Г. В. Адамович писал: «Каждое слово полно прелести <…> В каждом слове — острота, точность, безошибочная меткость» [849] .
Адамович сравнивает «Арсеньева» с «Детством Багрова-внука» Аксакова и говорит: «Книга Аксакова есть повесть о былом, о прошлом, отжившем свое время и уступившем место настоящему <…> „Жизнь Арсеньева“ начинается с повествования о том, что было более полувека тому назад; мало того — Бунин заглядывает и „во мрак времени“ <…> и тем не менее книга его читается не как история, не как спокойное повествование о былом, а как самая современная книга о современности <…> В бунинском необычайно целостном восприятии мира грани времени стираются, и все, что есть и что было, представляется как бы в одном плане» [850] .
849
Вырезка из газеты: РГАЛИ, ф. 44, оп. 2, ед. хр. 146.
850
Вырезка из журнала: РГАЛИ, ф. 44, оп. 2, ед. хр. 146.
Рассказ о приезде Арсеньева в незнакомый ему Витебск, пишет Адамович, не просто отличное описание, а «воспроизведение, воскрешение» прошлого, «подобное описание граничит с волшебством.
И вот что следовало бы наконец единодушно признать, вот до чего можно было бы без лишних споров договориться: никто никогда в русской литературе не писал так, как пишет Бунин <…> Я вовсе не собираюсь утверждать, что не было в русской литературе книги равной „Жизни Арсеньева“. Большие произведения, взятые в целом, вообще не поддаются сравнениям и не терпят их.
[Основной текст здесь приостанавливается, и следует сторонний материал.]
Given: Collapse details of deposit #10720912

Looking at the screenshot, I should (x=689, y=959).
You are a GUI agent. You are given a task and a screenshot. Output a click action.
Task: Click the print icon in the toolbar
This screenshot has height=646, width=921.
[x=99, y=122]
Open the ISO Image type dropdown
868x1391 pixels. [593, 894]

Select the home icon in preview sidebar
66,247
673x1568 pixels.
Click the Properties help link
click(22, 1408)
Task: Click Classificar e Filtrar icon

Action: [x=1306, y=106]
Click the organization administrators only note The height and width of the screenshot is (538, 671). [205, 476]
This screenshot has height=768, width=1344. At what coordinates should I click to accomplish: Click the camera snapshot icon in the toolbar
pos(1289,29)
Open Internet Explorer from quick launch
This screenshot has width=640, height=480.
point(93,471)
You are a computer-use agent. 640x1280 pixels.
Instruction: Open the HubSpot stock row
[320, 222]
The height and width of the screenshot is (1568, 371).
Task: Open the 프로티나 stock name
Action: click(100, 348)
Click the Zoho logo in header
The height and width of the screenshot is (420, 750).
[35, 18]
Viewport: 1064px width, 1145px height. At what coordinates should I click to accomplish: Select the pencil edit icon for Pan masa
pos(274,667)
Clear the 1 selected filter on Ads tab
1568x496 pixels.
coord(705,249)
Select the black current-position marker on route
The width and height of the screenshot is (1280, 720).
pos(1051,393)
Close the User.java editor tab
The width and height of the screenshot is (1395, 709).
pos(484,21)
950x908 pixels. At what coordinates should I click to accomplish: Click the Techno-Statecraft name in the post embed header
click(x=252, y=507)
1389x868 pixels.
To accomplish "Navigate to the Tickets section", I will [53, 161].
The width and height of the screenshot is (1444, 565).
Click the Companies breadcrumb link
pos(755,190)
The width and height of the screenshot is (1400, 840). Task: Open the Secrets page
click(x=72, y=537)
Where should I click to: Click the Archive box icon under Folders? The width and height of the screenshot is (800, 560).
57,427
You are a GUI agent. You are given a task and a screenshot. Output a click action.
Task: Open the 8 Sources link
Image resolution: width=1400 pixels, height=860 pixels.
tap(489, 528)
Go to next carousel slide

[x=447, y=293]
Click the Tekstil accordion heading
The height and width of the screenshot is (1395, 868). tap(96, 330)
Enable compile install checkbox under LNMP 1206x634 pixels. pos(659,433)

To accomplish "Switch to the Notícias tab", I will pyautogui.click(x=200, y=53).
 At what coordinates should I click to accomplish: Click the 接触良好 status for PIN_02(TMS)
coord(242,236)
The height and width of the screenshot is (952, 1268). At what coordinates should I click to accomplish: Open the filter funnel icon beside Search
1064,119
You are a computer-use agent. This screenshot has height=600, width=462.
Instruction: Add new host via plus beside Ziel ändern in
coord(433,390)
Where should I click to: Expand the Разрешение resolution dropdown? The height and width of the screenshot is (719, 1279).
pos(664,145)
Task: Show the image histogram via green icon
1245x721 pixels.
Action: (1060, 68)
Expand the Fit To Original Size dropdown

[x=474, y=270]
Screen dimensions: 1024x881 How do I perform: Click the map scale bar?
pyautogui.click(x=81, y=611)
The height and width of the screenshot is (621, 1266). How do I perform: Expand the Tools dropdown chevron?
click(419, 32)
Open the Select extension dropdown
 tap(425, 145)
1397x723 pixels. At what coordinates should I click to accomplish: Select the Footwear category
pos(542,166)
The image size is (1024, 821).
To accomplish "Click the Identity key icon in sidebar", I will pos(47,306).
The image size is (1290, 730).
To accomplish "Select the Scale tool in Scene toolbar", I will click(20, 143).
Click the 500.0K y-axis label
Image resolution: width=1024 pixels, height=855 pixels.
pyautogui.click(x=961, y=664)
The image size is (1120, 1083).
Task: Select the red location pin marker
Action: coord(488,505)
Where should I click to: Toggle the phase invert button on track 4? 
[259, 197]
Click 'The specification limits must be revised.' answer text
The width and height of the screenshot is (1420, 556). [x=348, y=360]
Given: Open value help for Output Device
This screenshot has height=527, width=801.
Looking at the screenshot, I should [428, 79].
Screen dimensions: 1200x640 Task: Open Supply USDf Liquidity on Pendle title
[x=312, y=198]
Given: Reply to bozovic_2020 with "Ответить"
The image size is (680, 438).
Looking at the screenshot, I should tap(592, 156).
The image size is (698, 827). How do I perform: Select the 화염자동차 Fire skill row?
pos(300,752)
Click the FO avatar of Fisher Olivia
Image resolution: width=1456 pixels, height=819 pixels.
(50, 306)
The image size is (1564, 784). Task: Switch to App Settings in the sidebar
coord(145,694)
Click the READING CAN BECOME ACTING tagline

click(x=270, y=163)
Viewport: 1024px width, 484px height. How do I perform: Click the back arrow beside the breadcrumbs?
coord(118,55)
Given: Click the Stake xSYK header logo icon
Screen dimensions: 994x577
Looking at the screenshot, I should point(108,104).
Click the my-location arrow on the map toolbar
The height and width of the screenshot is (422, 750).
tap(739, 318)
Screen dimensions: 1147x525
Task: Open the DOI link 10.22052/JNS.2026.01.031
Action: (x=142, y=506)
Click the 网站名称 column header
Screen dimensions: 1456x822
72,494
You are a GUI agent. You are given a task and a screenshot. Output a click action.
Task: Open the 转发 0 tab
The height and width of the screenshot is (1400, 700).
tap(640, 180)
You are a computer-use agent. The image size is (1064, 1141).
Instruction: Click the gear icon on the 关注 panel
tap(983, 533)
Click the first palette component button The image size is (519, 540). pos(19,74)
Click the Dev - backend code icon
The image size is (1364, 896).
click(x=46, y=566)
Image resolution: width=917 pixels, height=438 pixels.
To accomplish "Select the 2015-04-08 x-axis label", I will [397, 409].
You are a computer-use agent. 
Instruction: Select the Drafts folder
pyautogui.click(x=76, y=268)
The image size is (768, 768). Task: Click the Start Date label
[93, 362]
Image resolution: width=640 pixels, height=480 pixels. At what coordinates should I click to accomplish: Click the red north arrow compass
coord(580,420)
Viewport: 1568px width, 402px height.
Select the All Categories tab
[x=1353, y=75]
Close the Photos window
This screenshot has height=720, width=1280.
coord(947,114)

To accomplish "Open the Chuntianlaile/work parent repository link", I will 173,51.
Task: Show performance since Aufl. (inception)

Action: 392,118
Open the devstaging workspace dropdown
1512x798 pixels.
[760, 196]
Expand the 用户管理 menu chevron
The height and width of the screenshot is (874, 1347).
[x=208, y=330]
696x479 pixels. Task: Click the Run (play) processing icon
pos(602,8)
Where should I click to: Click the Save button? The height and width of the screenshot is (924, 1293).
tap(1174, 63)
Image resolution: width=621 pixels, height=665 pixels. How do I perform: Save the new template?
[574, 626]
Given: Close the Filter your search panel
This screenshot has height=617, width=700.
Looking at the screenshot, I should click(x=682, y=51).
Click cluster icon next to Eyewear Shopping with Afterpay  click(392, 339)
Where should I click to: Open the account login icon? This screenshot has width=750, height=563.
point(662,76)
Каждое стоит особняком <…> „Жизнь Арсеньева“ — книга о России, о русских людях, о русской природе, об исчезнувшем русском быте, о русском характере, о всем том безмерно сложном и даже таинственном, что содержит в себе географическое название страны. Но как ни богато повествование этим национальным содержанием, как в этой плоскости ни горестно оно по тону, истинная тема „Арсеньева“ — иная. За Россией у Бунина — весь мир, вся не поддающаяся определению жизнь, с которой Арсеньев чувствует свое родство и связь. „Все во мне и я во всем“, можно было бы повторить знаменитую тютчевскую строку.
Да, русские картины и восхитительны, и заставляют иногда надолго задуматься, — как, например, в начале книги две главы о мещанине Ростовцеве, в семье которого пришлось мальчику Арсеньеву жить, о неискоренимой русской гордости, которой Ростовцев проникнут, гордости столь всем нам знакомой и памятной, принявшей теперь иное обличье, но по существу, конечно, все той же прежней, „исконной“. Да, замечательно и многое другое, оставшееся на поверхности темы, — как незабываемая страница о театре и актерах (стр. 292–293), где каждая черта беспощадно верна и правдива. И все-таки в самой существенной части своей „Жизнь Арсеньева“ говорит о чем-то более важном, глубоком и неизменном. Можно было бы привести много выдержек, которые все были бы между собой схожи, — потому что в каждой запечатлено то же недоумение, то же счастье, та же грусть, не имеющие ни названия, ни повода.